May 21, 2007

Correction was made to grammatical errors in body of notice.

An e-mail announcement was sent earlier this morning to everyone here at my home institution, signed by our Chancellor, announcing the retirement reception of a distinguished member of our administration. About a half hour later, virtually the same message was re-sent with the title of this post as an explanation. I was curious about what the "grammatical errors" might be, so I read the two messages a little more closely. There indeed was one grammatical error, duly corrected, but there were a number of other corrections of a completely different sort.

First, the sentence with the grammatical error. (Here and throughout, the original message text is in red, the corrected message text is in blue, and the specific corrected bits are highlighed in boldface in both.)

He has developed and implemented the faculty mentor program and has worked with Career Services to ensure that our programs meet the needs of all students and encourages them to apply to graduate and professional schools.

He has developed and implemented the Faculty Mentor program and has worked with Career Services to ensure that our programs meet the needs of all students and encourage them to apply to graduate and professional schools.

The grammatical error is one of subject-verb agreement: our programs ... encourage, not our programs ... encourages. An understandable error given the complex form of this sentence, and one that is surely not worth flooding everybody's inboxes with a new version of the exact same message. But the good folks in the Chancellor's office made a number of other "corrections" to the original message while they were at it.

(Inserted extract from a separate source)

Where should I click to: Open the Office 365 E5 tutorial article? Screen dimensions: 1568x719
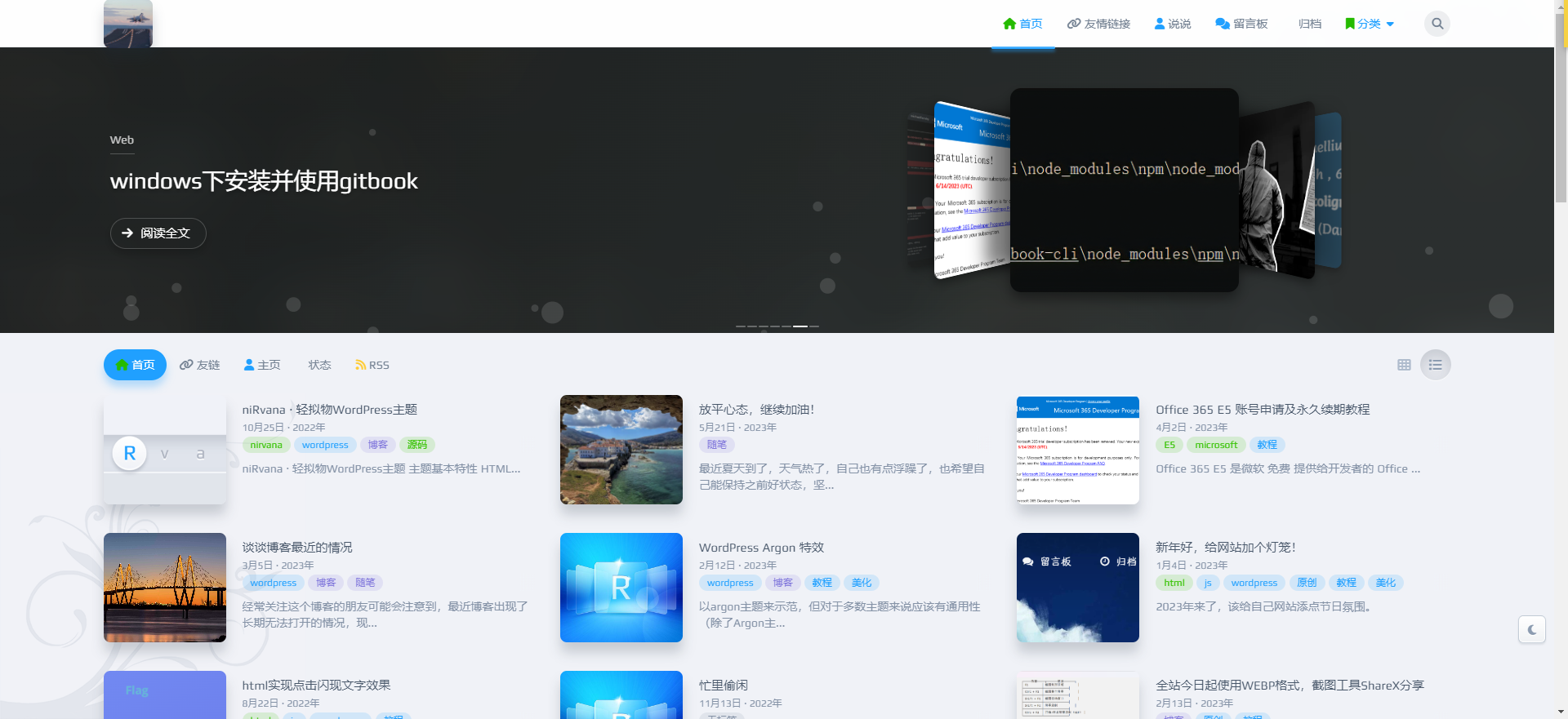click(1262, 410)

You can see one of those in the first part of the sentence above: faculty mentor program in the original is capitalized to Faculty Mentor program in the corrected version. This isn't a question of grammar, at least not in the technical sense used by linguists; it's a question of orthographic convention: names, titles, and other such things tend to be capitalized. (Please ignore the fact that it's supposed to be Faculty Mentor Program, with all three words capitalized.)

Another correction has me wondering:

The reception will be held from 3 to 5 up.me.

The reception will be held from 3 to 5 p.m.

I'm guessing that the original error was due to the Cupertino Effect, but I haven't been able to replicate it (try as I might) with the spelling-and-grammar checker of my word processor (Microsoft® Word X for Mac® Service Release 1) -- if anyone out there is successful, or has an alternative hypothesis, please follow the comment link below.

Another correction is extremely curious:

Dr. Watson's 11-year service as the founding Provost of Third College, now Thurgood Marshall College

Dr. Watson's 11-year service as Provost of Third College, now Thurgood Marshall College

According to this recent UCSD press release, Dr. Watson was indeed the founding Provost of the relevant college (he served as Provost from 1970 to 1981, and the college was founded in 1970). Why the "correction"?

The remaining corrections involved changing some perfectly good commas (in a list of Dr. Watson's many accomplishments) into semi-colons, removing a space from the name of our campus web portal, and adding a hyphen after the area code in the phone number that folks can call with questions about the retirement reception. All completely unnecessary, if you ask me (though, of course, nobody did or is).